* Written exercise: Pick out each row below that contains the string "arrow" and copy it in full. The match is case-sensitive.
___
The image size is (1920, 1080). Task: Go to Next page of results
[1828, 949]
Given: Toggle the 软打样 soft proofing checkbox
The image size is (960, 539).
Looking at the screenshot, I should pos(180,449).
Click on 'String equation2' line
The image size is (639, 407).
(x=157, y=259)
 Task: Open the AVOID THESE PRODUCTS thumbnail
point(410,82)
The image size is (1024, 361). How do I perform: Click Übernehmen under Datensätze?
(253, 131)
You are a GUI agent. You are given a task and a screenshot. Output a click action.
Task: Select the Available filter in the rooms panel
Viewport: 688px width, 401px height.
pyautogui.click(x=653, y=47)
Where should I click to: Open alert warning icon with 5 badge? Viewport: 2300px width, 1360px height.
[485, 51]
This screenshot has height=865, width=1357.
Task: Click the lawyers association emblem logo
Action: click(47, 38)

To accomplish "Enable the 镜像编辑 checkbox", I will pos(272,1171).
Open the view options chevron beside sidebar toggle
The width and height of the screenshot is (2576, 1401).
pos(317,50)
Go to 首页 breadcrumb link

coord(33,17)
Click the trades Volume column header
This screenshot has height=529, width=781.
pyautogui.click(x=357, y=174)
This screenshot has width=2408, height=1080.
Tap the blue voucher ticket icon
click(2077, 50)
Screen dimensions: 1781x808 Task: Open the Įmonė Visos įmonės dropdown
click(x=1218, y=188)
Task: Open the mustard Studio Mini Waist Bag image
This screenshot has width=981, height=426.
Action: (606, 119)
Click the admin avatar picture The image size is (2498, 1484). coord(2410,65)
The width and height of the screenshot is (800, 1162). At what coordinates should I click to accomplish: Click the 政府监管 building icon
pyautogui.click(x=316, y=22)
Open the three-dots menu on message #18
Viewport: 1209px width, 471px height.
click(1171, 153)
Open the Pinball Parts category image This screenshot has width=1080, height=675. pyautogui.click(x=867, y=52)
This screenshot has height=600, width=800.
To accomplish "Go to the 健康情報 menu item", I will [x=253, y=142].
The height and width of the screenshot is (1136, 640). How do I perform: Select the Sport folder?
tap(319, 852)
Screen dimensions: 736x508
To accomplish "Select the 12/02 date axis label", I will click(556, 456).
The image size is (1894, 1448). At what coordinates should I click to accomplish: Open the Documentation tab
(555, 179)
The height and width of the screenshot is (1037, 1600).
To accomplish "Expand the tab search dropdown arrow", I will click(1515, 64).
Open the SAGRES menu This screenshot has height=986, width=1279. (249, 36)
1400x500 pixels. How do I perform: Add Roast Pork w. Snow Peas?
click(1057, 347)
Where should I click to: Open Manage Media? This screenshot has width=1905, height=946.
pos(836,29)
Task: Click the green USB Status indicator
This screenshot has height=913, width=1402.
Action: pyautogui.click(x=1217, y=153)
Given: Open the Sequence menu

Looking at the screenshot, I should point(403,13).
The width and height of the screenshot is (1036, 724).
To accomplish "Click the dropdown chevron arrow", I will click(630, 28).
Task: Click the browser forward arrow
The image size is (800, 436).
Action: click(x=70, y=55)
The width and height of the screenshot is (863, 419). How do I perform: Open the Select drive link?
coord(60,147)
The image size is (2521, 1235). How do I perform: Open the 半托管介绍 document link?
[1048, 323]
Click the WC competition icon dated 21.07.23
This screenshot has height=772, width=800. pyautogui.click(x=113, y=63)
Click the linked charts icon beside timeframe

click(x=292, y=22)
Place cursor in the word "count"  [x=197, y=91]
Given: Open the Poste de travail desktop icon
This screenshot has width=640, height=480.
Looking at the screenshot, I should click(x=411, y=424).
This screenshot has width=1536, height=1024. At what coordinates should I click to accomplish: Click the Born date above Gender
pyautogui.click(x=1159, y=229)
___
* Complete response:
To accomplish "Expand the tab search dropdown arrow", I will click(1515, 64).
To accomplish "Click the dropdown chevron arrow", I will click(630, 28).
Task: Click the browser forward arrow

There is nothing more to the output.